[Element and text position data]
..........

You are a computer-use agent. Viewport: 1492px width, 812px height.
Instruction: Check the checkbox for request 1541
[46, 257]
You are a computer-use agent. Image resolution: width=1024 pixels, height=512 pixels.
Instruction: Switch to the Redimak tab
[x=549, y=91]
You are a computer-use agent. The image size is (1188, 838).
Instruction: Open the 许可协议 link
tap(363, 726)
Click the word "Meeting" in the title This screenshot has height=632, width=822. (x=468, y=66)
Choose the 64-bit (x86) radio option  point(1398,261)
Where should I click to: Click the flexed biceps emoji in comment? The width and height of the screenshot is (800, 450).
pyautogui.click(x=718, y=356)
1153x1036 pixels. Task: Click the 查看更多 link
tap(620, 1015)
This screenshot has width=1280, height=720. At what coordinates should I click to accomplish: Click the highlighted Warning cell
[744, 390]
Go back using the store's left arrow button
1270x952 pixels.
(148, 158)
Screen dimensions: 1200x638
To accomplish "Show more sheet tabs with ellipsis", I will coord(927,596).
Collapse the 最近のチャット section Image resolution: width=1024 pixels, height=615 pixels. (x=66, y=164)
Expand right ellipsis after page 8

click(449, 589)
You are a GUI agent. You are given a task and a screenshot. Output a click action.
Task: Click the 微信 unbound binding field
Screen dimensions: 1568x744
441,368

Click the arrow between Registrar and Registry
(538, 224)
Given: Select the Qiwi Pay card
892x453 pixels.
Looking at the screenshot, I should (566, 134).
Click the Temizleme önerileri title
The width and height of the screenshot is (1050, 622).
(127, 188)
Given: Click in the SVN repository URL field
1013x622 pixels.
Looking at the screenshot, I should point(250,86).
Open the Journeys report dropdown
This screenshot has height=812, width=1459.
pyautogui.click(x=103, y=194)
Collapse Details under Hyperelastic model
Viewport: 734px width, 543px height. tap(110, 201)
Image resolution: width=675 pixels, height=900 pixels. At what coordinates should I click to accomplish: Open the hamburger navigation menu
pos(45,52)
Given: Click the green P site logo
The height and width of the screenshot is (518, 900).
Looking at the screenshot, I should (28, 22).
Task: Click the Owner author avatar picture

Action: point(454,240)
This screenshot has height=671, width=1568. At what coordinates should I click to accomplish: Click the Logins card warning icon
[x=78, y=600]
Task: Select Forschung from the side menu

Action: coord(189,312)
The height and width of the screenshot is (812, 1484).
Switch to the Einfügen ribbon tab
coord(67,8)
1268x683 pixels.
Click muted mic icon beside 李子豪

..........

# Your instructions
Retype the data from the line containing "Where should I" through the line containing "Collapse the 最近のチャット", keeping every character the same.

# Response to the exercise
Where should I click to: Click the flexed biceps emoji in comment? The width and height of the screenshot is (800, 450).
pyautogui.click(x=718, y=356)
1153x1036 pixels. Task: Click the 查看更多 link
tap(620, 1015)
This screenshot has width=1280, height=720. At what coordinates should I click to accomplish: Click the highlighted Warning cell
[744, 390]
Go back using the store's left arrow button
1270x952 pixels.
(148, 158)
Screen dimensions: 1200x638
To accomplish "Show more sheet tabs with ellipsis", I will coord(927,596).
Collapse the 最近のチャット section Image resolution: width=1024 pixels, height=615 pixels. (x=66, y=164)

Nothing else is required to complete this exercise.